Work to complete: Turn every line in the entries below into a Markdown table with the columns "Row" and "Line", numbering the rows in order and leaving out blank lines.

Dataset content:
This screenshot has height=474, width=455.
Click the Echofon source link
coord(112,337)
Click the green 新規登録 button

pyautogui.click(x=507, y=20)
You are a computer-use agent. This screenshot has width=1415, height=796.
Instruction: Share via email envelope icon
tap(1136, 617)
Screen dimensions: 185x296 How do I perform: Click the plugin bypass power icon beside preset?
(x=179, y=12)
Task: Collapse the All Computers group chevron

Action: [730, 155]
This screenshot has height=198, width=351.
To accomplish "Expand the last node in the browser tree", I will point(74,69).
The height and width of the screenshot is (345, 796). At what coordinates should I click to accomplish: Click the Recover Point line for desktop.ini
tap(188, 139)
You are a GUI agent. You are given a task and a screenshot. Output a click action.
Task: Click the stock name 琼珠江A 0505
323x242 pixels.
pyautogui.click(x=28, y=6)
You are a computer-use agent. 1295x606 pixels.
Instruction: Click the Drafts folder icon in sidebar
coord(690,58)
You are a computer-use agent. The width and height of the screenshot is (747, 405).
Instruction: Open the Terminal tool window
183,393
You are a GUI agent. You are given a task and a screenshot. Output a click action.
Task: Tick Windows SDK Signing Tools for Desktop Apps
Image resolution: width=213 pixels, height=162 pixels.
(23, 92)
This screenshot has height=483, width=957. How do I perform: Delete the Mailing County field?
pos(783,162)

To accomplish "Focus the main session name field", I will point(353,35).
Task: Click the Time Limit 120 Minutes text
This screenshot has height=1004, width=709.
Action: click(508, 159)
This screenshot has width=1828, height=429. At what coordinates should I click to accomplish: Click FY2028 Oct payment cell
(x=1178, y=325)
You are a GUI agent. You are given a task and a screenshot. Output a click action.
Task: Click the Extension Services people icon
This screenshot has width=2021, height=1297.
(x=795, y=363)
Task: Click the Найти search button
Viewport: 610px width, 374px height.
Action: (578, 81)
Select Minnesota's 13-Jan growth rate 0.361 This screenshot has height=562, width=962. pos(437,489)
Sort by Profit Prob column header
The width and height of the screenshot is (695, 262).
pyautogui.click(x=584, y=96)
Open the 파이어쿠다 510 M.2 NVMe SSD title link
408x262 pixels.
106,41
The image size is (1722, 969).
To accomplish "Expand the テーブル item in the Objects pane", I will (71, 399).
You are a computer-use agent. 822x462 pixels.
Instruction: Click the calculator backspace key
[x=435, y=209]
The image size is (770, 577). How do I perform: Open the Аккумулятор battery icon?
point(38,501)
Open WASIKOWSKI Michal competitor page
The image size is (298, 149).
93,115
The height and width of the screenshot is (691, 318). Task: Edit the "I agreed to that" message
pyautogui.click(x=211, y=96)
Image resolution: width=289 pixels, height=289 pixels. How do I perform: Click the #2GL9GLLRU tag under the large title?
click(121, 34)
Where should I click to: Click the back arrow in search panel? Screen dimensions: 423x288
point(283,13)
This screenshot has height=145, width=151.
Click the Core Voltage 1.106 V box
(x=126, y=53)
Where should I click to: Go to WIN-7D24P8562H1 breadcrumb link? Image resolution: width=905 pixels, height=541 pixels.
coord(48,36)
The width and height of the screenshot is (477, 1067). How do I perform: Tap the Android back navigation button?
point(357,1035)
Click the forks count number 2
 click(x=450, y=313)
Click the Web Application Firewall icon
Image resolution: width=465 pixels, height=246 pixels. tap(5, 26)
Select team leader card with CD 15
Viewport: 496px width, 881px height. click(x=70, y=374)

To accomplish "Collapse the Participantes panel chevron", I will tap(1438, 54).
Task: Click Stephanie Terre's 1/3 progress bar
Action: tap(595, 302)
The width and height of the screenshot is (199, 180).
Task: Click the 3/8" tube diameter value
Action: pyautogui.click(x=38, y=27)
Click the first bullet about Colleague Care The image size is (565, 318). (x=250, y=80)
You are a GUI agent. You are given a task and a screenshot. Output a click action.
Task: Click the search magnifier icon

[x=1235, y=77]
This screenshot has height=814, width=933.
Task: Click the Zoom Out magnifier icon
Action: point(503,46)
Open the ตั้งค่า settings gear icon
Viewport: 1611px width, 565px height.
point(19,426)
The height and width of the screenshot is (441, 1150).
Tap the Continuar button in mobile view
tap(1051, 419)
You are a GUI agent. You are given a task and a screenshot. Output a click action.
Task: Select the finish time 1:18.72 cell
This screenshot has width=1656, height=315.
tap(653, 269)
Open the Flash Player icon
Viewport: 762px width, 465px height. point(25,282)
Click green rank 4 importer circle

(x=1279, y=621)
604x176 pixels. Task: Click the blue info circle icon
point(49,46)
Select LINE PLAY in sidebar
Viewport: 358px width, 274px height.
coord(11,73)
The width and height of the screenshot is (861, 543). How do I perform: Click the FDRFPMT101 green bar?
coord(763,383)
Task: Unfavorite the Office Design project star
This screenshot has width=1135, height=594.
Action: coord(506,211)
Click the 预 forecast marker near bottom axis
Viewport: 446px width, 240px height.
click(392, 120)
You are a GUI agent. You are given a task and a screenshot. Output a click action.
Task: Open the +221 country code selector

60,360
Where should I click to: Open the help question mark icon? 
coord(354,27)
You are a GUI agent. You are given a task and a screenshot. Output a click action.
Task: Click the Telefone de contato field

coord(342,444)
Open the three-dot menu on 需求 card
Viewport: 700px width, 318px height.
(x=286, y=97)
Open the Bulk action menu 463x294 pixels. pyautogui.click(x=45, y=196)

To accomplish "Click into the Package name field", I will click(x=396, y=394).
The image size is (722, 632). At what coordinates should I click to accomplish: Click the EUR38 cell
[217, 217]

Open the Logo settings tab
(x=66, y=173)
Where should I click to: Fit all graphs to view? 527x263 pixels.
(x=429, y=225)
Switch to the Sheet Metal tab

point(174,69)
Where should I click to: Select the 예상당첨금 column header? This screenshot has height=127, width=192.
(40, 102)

Exercise output:
| Row | Line |
|---|---|
| 1 | This screenshot has height=474, width=455. |
| 2 | Click the Echofon source link |
| 3 | coord(112,337) |
| 4 | Click the green 新規登録 button |
| 5 | pyautogui.click(x=507, y=20) |
| 6 | You are a computer-use agent. This screenshot has width=1415, height=796. |
| 7 | Instruction: Share via email envelope icon |
| 8 | tap(1136, 617) |
| 9 | Screen dimensions: 185x296 How do I perform: Click the plugin bypass power icon beside preset? |
| 10 | (x=179, y=12) |
| 11 | Task: Collapse the All Computers group chevron |
| 12 | Action: [730, 155] |
| 13 | This screenshot has height=198, width=351. |
| 14 | To accomplish "Expand the last node in the browser tree", I will point(74,69). |
| 15 | The height and width of the screenshot is (345, 796). At what coordinates should I click to accomplish: Click the Recover Point line for desktop.ini |
| 16 | tap(188, 139) |
| 17 | You are a GUI agent. You are given a task and a screenshot. Output a click action. |
| 18 | Task: Click the stock name 琼珠江A 0505 |
| 19 | 323x242 pixels. |
| 20 | pyautogui.click(x=28, y=6) |
| 21 | You are a computer-use agent. 1295x606 pixels. |
| 22 | Instruction: Click the Drafts folder icon in sidebar |
| 23 | coord(690,58) |
| 24 | You are a computer-use agent. The width and height of the screenshot is (747, 405). |
| 25 | Instruction: Open the Terminal tool window |
| 26 | 183,393 |
| 27 | You are a GUI agent. You are given a task and a screenshot. Output a click action. |
| 28 | Task: Tick Windows SDK Signing Tools for Desktop Apps |
| 29 | Image resolution: width=213 pixels, height=162 pixels. |
| 30 | (23, 92) |
| 31 | This screenshot has height=483, width=957. How do I perform: Delete the Mailing County field? |
| 32 | pos(783,162) |
| 33 | To accomplish "Focus the main session name field", I will point(353,35). |
| 34 | Task: Click the Time Limit 120 Minutes text |
| 35 | This screenshot has height=1004, width=709. |
| 36 | Action: click(508, 159) |
| 37 | This screenshot has width=1828, height=429. At what coordinates should I click to accomplish: Click FY2028 Oct payment cell |
| 38 | (x=1178, y=325) |
| 39 | You are a GUI agent. You are given a task and a screenshot. Output a click action. |
| 40 | Task: Click the Extension Services people icon |
| 41 | This screenshot has width=2021, height=1297. |
| 42 | (x=795, y=363) |
| 43 | Task: Click the Найти search button |
| 44 | Viewport: 610px width, 374px height. |
| 45 | Action: (578, 81) |
| 46 | Select Minnesota's 13-Jan growth rate 0.361 This screenshot has height=562, width=962. pos(437,489) |
| 47 | Sort by Profit Prob column header |
| 48 | The width and height of the screenshot is (695, 262). |
| 49 | pyautogui.click(x=584, y=96) |
| 50 | Open the 파이어쿠다 510 M.2 NVMe SSD title link |
| 51 | 408x262 pixels. |
| 52 | 106,41 |
| 53 | The image size is (1722, 969). |
| 54 | To accomplish "Expand the テーブル item in the Objects pane", I will (71, 399). |
| 55 | You are a computer-use agent. 822x462 pixels. |
| 56 | Instruction: Click the calculator backspace key |
| 57 | [x=435, y=209] |
| 58 | The image size is (770, 577). How do I perform: Open the Аккумулятор battery icon? |
| 59 | point(38,501) |
| 60 | Open WASIKOWSKI Michal competitor page |
| 61 | The image size is (298, 149). |
| 62 | 93,115 |
| 63 | The height and width of the screenshot is (691, 318). Task: Edit the "I agreed to that" message |
| 64 | pyautogui.click(x=211, y=96) |
| 65 | Image resolution: width=289 pixels, height=289 pixels. How do I perform: Click the #2GL9GLLRU tag under the large title? |
| 66 | click(121, 34) |
| 67 | Where should I click to: Click the back arrow in search panel? Screen dimensions: 423x288 |
| 68 | point(283,13) |
| 69 | This screenshot has height=145, width=151. |
| 70 | Click the Core Voltage 1.106 V box |
| 71 | (x=126, y=53) |
| 72 | Where should I click to: Go to WIN-7D24P8562H1 breadcrumb link? Image resolution: width=905 pixels, height=541 pixels. |
| 73 | coord(48,36) |
| 74 | The width and height of the screenshot is (477, 1067). How do I perform: Tap the Android back navigation button? |
| 75 | point(357,1035) |
| 76 | Click the forks count number 2 |
| 77 |  click(x=450, y=313) |
| 78 | Click the Web Application Firewall icon |
| 79 | Image resolution: width=465 pixels, height=246 pixels. tap(5, 26) |
| 80 | Select team leader card with CD 15 |
| 81 | Viewport: 496px width, 881px height. click(x=70, y=374) |
| 82 | To accomplish "Collapse the Participantes panel chevron", I will tap(1438, 54). |
| 83 | Task: Click Stephanie Terre's 1/3 progress bar |
| 84 | Action: tap(595, 302) |
| 85 | The width and height of the screenshot is (199, 180). |
| 86 | Task: Click the 3/8" tube diameter value |
| 87 | Action: pyautogui.click(x=38, y=27) |
| 88 | Click the first bullet about Colleague Care The image size is (565, 318). (x=250, y=80) |
| 89 | You are a GUI agent. You are given a task and a screenshot. Output a click action. |
| 90 | Task: Click the search magnifier icon |
| 91 | [x=1235, y=77] |
| 92 | This screenshot has height=814, width=933. |
| 93 | Task: Click the Zoom Out magnifier icon |
| 94 | Action: point(503,46) |
| 95 | Open the ตั้งค่า settings gear icon |
| 96 | Viewport: 1611px width, 565px height. |
| 97 | point(19,426) |
| 98 | The height and width of the screenshot is (441, 1150). |
| 99 | Tap the Continuar button in mobile view |
| 100 | tap(1051, 419) |
| 101 | You are a GUI agent. You are given a task and a screenshot. Output a click action. |
| 102 | Task: Select the finish time 1:18.72 cell |
| 103 | This screenshot has width=1656, height=315. |
| 104 | tap(653, 269) |
| 105 | Open the Flash Player icon |
| 106 | Viewport: 762px width, 465px height. point(25,282) |
| 107 | Click green rank 4 importer circle |
| 108 | (x=1279, y=621) |
| 109 | 604x176 pixels. Task: Click the blue info circle icon |
| 110 | point(49,46) |
| 111 | Select LINE PLAY in sidebar |
| 112 | Viewport: 358px width, 274px height. |
| 113 | coord(11,73) |
| 114 | The width and height of the screenshot is (861, 543). How do I perform: Click the FDRFPMT101 green bar? |
| 115 | coord(763,383) |
| 116 | Task: Unfavorite the Office Design project star |
| 117 | This screenshot has width=1135, height=594. |
| 118 | Action: coord(506,211) |
| 119 | Click the 预 forecast marker near bottom axis |
| 120 | Viewport: 446px width, 240px height. |
| 121 | click(392, 120) |
| 122 | You are a GUI agent. You are given a task and a screenshot. Output a click action. |
| 123 | Task: Open the +221 country code selector |
| 124 | 60,360 |
| 125 | Where should I click to: Open the help question mark icon?  |
| 126 | coord(354,27) |
| 127 | You are a GUI agent. You are given a task and a screenshot. Output a click action. |
| 128 | Task: Click the Telefone de contato field |
| 129 | coord(342,444) |
| 130 | Open the three-dot menu on 需求 card |
| 131 | Viewport: 700px width, 318px height. |
| 132 | (x=286, y=97) |
| 133 | Open the Bulk action menu 463x294 pixels. pyautogui.click(x=45, y=196) |
| 134 | To accomplish "Click into the Package name field", I will click(x=396, y=394). |
| 135 | The image size is (722, 632). At what coordinates should I click to accomplish: Click the EUR38 cell |
| 136 | [217, 217] |
| 137 | Open the Logo settings tab |
| 138 | (x=66, y=173) |
| 139 | Where should I click to: Fit all graphs to view? 527x263 pixels. |
| 140 | (x=429, y=225) |
| 141 | Switch to the Sheet Metal tab |
| 142 | point(174,69) |
| 143 | Where should I click to: Select the 예상당첨금 column header? This screenshot has height=127, width=192. |
| 144 | (40, 102) |